J'ai fait feu de mes deux coups et, sans trouver autre chose à lâcher que de basses injures, je suis resté planté là, les bras ballants, le fusil en travers du corps, regardant le magnifique coq de bruyère bleu et noir qui décroissait, piquant dans la pente sur ses courtes et rigides ailes en croissant, pour aller se poser à trois cents mètres en bas de l'a pic, à une heure de marche de là ...

Et, quand j'eus bien épuisé toutes les excuses que j'avais à fournir — les buissons qui cachaient le départ, le bord du rocher tout proche dominant le vide, ma position instable dans cet à pic et le soleil dans mes yeux, — j’'ai songé à recharger. Et j'ai constaté que c'était déjà fait.

Sans m'en rendre compte, j'avais accompli les gestes automatiques, mes mains se passant de ma tête pour faire leur travail. Basculer le fusil, fourrer les douilles vides dans la poche-carnier, prendre des cartouches chargées dans la poche de ma veste close par une fermeture éclair contre l'invasion des brindilles, tout cela s'était fait en parfait état d'inconscience ...

Je me suis assis pour manger un morceau et je n'ai pu m'empêcher de songer à tout le plaisir de nos anciens dont le progrès nous a privé.

Quand j'étais petit, j'allais au poste, en Languedoc, avec mon grand-père tirer des grives sur un cimeau. Il avait un Lefaucheux calibre 14, à broche, tout ciselé et damasquiné, avec sur une platine une bécasse prise au collet, sur l'autre un lapin fort proprement étranglé. Et ces collets étaient faits d'un fil d'or serti dans l’acier bruni. Un cerf ornait la sous-garde, et les chiens étaient en forme de dragons ailés. Arme typique de la vieille arquebuserie, que j'ai pieusement conservée et qui —j'en ai entendu plus de cent fois le récit — avait à son actif un lion tiré en 1861 sur la route de Bougie à Sétif, en compagnie du vieux M. Freyssinet, l'armateur de Marseille.

Chacun des deux héros, comme de juste, prétendait que l'autre avait manqué, ce qui eût été fort excusable, les voyageurs ayant tiré par les fenêtres d'une diligence, dont les chevaux se cabraient tout droits. Mais le lion, un lionceau plutôt, gros comme un terre-neuve et vieux au plus de six mois, était reste sur placé, et le « fusil qui a tué le lion » était pour moi une arme magique, que je ne portais pas à la bretelle sans éclater d'orgueil, aux environs de ma douzième année.

Mais ce fusil de haut rang ne tonnait pas pour les grives. Il restait appuyé dans un coin de la cabane de branchages pour le cas où quelque gros gibier, ramier du bois de pins ou canard des étangs tout proches fût venu à portée. Les grives, c'était moi qui étais chargé de les exterminer.

Pour cela, j'avais hérité d'un fusil à piston à un coup, au canon en damas tout orné de dessins en feuille de fougère, dus au procédé de forge. II devait faire un calibre bâtard, entre le 20 et le 24, et la pincée de poudre suffisante pour descendre une grive à dix mètres, au haut du sorbier, ne me donnait qu'un recul fort supportable.

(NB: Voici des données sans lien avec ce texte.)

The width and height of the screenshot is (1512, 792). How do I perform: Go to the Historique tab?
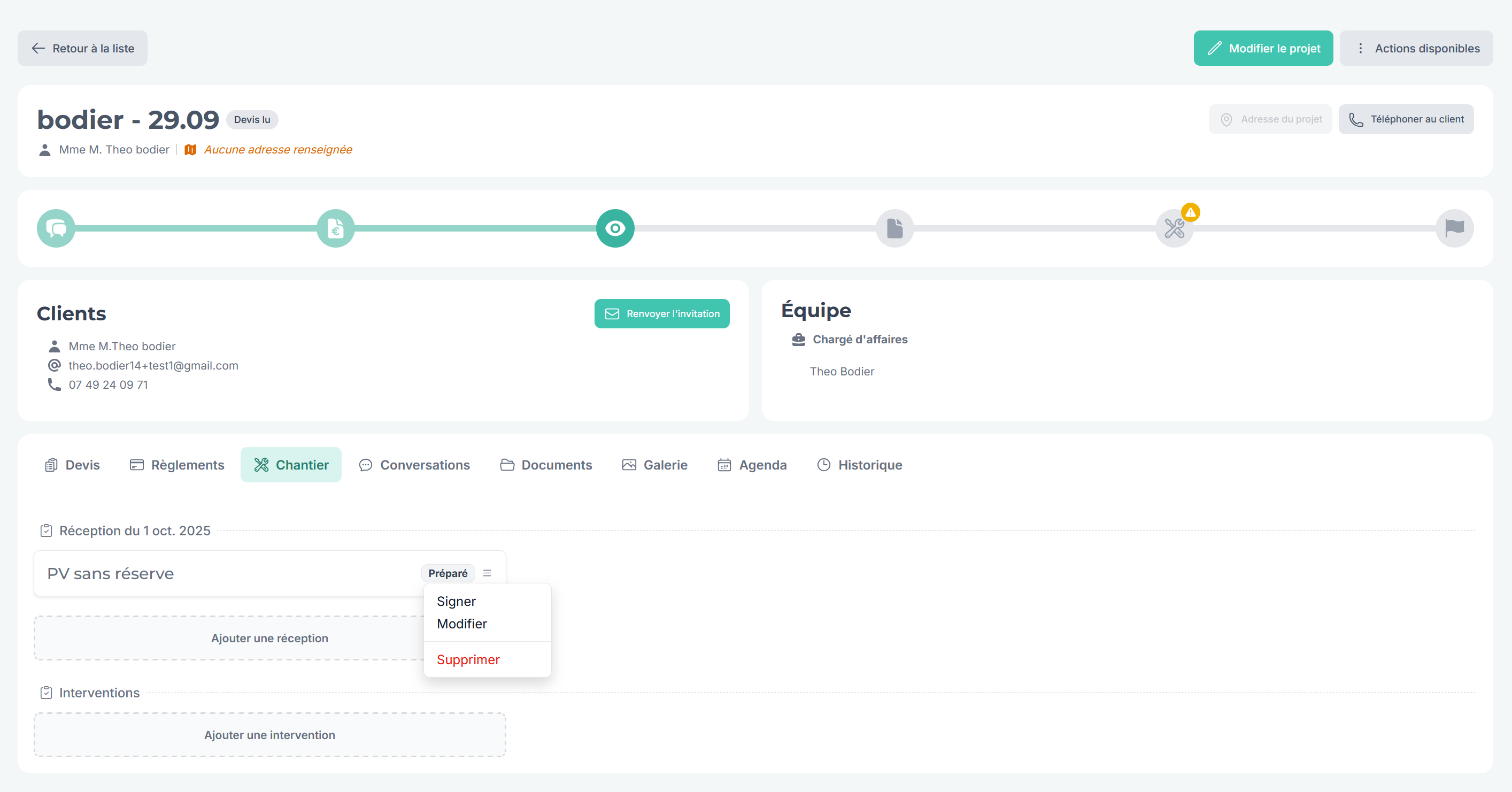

Mais charger ce fusil était une véritable jouissance, un plaisir que je faisais durer le plus longtemps possible, sachant bien qu'au poste il s'écoule pas mal de temps, après un coup de feu, avant que les oiseaux se rassurent. Plaisir de tirer la longue baguette en baleine, qui coulait à frottement doux dans ses guides de cuivre poli. Plaisir de mettre la poudre, dosée à l'avance à la maison, scrupuleusement, sur une petite balance d'horloger, et versée dans des morceaux de roseau sciés entre deux noeuds et obturés d'un bouchon de liège, chaque bout de roseau contenant une charge. Plaisir de descendre la bourre à fond, du grand geste héroïque qu'ont les grognards de Napoléon sur les vieilles gravures. Plaisir de verser le plomb avec un petit sac en peau de chamois à bec de bronze qui, par un mécanisme compliqué de poussoir et de levier, envoyait une grêle de grains cascader tout le long du canon sonore. Une deuxième bourre bien battue sur le tout, et je remettais la baguette.

Il fallait ensuite armer le chien, découvrant la cheminée, puis enfiler un bout de paille dans la lumière pour vérifier qu'elle communiquait bien avec la poudre, choisir dans une vieille tabatière au couvercle à ressort une amorce de cuivre rouge, vérifier qu'elle n'avait point perdu sa couche blanche de fulminate, l'appuyer du pouce sur la cheminée et descendre le chien au cran de repos.

Alors j'annonçais : « Prêt ? » à haute voix, et mon grand-père, qui avait surveillé la manœuvre en souriant, reportait son regard sur la branche morte où, bientôt, allaient revenir se poser les grives.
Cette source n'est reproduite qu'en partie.